This was a retrospective study of patients who did or did not receive post-operative radiotherapy for squamous cell carcinoma of the larynx.
The rates of local and regional recurrences, distant metastases and second primaries were evaluated in 236 patients who received radiotherapy following surgery. These rates were evaluated and compared with those from 294 patients treated with surgery alone.
Multivariate analysis of irradiated patients revealed that local and regional recurrences were determined independently by tumour (T) and pathologic node (pN) stages (p < 0.05). The distant metastasis rate significantly depended on N stage (p < 0.05). Multiple primary tumours were not significantly affected by any of the factors studied (p > 0.05).
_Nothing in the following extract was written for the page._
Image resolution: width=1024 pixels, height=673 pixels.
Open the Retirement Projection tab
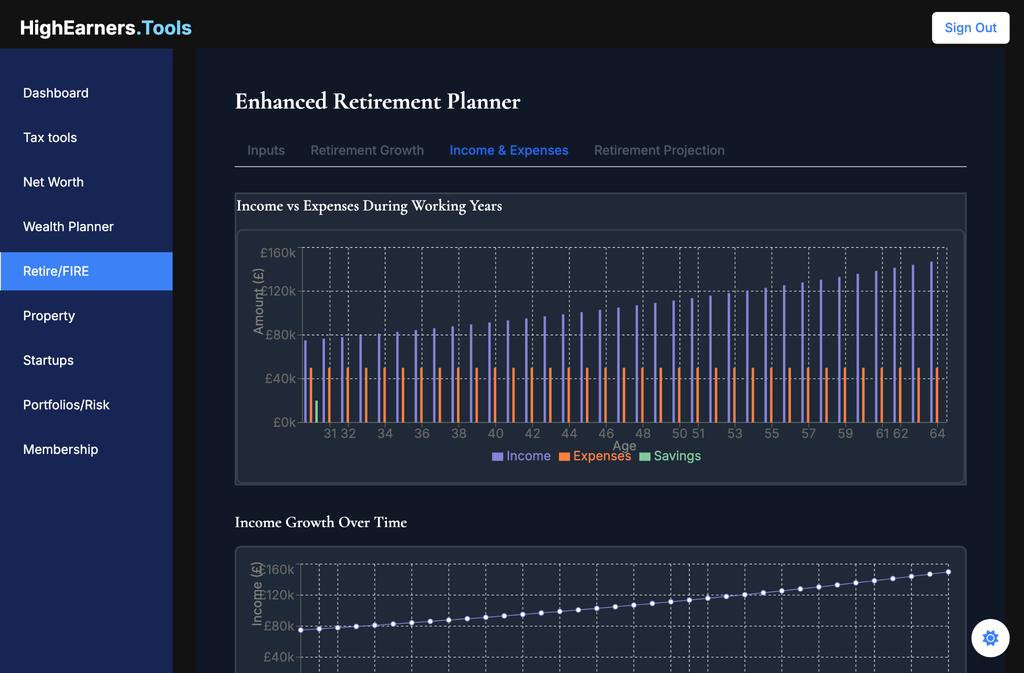659,151
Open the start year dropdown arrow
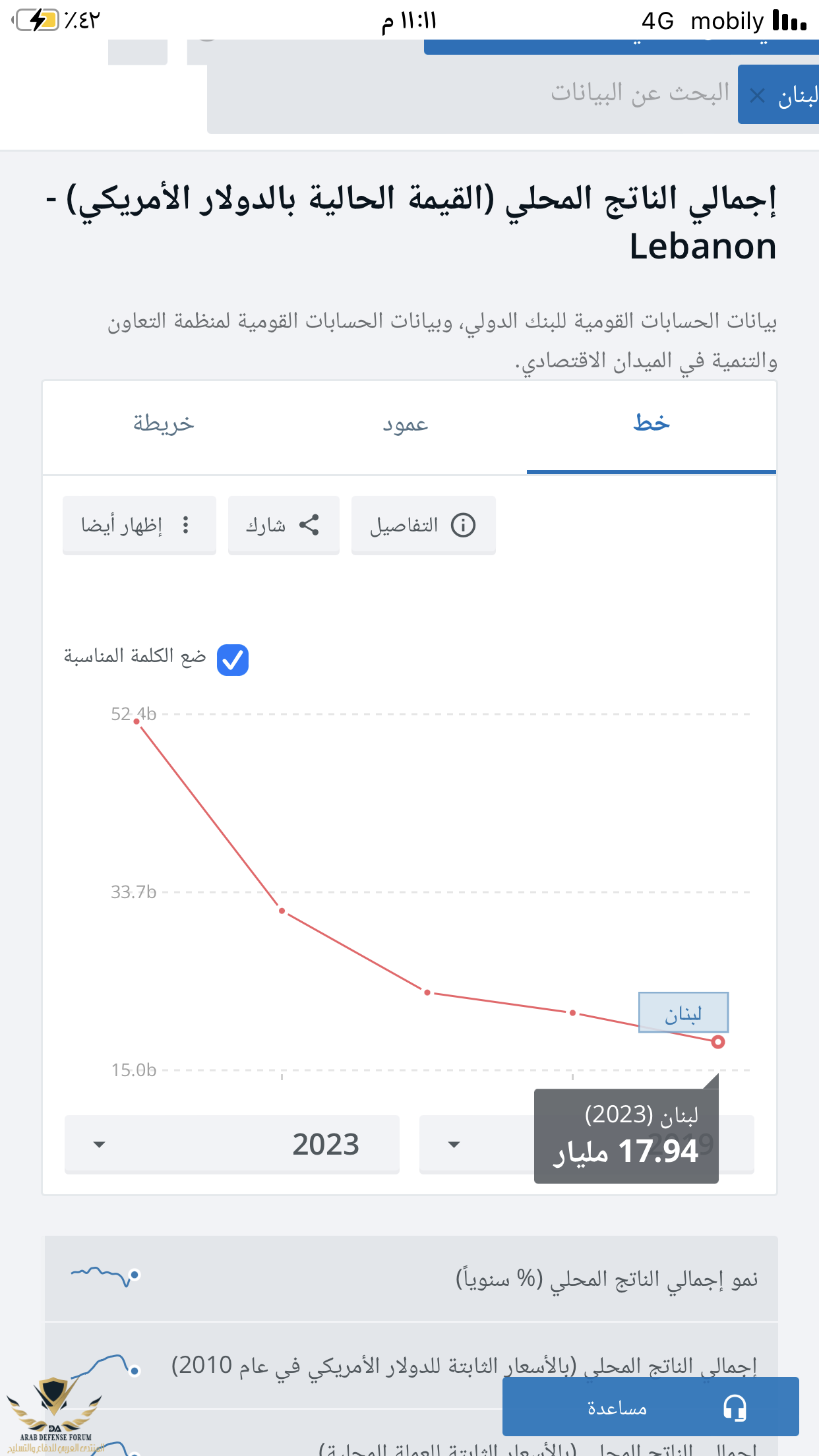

Analysis of both irradiated and non-irradiated patients revealed that local and regional recurrence was determined independently by pathologic T (pT) stage, tumour localization, radiation status and pN stages (p < 0.05). The distant metastasis rate significantly depended on N stage and tumour localization (p < 0.05) and the rate of formation of multiple primary tumours was significantly affected by the patient's age and radiation status (p < 0.05).
In conclusion irradiation of laryngeal cancer patients independently increases the risk of local and regional recurrence, and also increases the risk of multiple primary tumours while not significantly influencing the risk of distant metastasis. The risk of distant metastasis is affected by determinants of advanced lesions and tumour localization.